A majority (3 of 5 survivors) must agree.
Exactly one wins. The other accepts the result.Leader election is the gateway to the other two problems. Once you have a leader, you can serialize all other decisions through it.
2. State Machine Replication (SMR)
The idea behind SMR is that if you start with identical copies of a deterministic state machine and apply the same sequence of inputs in the same order, all copies will remain identical. Consensus provides the mechanism to agree on that sequence.
Client sends: SET x = 5
Leader proposes: "Log entry #42: SET x = 5"
Consensus ensures:
- All replicas accept entry #42 as SET x = 5
- No replica has a different entry at position #42
- Entry #42 is never lost once committed
Result: All replicas converge to x = 5Every replicated database (CockroachDB, TiDB, etcd, ZooKeeper) uses SMR internally. The consensus protocol is the mechanism that orders the log.
3. Atomic Broadcast
Atomic broadcast (also called total order broadcast) is the communication primitive that delivers messages to all nodes in the same total order. It is formally equivalent to consensus — you can build one from the other.
If you have atomic broadcast, you have consensus: propose a value by broadcasting it; the first value delivered is the agreed value. If you have consensus, you have atomic broadcast: use consensus to agree on each successive message.

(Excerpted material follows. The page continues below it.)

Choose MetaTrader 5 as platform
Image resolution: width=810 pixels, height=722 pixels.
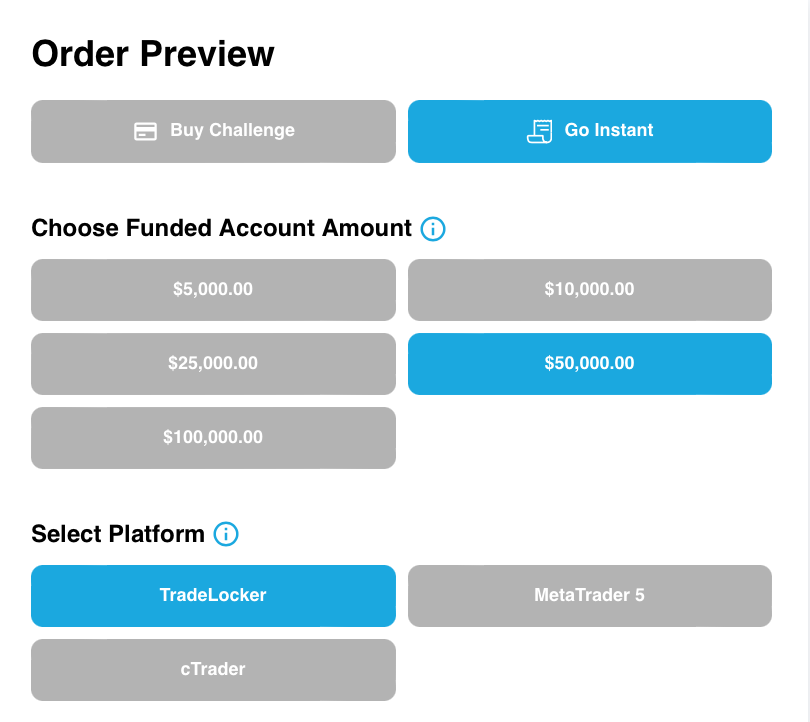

This equivalence is why Chandra and Toueg (1996) proved that consensus and atomic broadcast are "the same problem" in asynchronous systems.

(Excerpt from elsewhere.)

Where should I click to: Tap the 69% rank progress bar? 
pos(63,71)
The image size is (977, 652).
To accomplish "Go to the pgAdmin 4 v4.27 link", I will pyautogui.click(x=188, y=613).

The FLP Impossibility Result
In 1985, Fischer, Lynch, and Paterson proved the most important negative result in distributed computing:
FLP Theorem: In an asynchronous system where at least one process may crash, there is no deterministic algorithm that solves consensus in all executions.
The key word is asynchronous. An asynchronous system makes no assumptions about message delivery times or relative process speeds. You cannot distinguish a slow process from a dead one — there is no timeout that is always correct.
The proof constructs an infinite execution where the system is always one step away from deciding but never actually decides. It is a bivalence argument: the authors show that from any configuration where the outcome is still undetermined, there is always a scheduling of events that keeps it undetermined.
What FLP Does NOT Say
FLP does not say consensus is impossible in practice. It says:
- No deterministic algorithm works in all executions. But algorithms that work in almost all executions are fine for production.
- Randomized algorithms can circumvent FLP. Ben-Or (1983) showed that randomized consensus terminates with probability 1.
- Partial synchrony is enough. Dwork, Lynch, and Stockmeyer (1988) showed that if the system is eventually synchronous — there exists some unknown point after which messages arrive within a bounded delay — then consensus is solvable.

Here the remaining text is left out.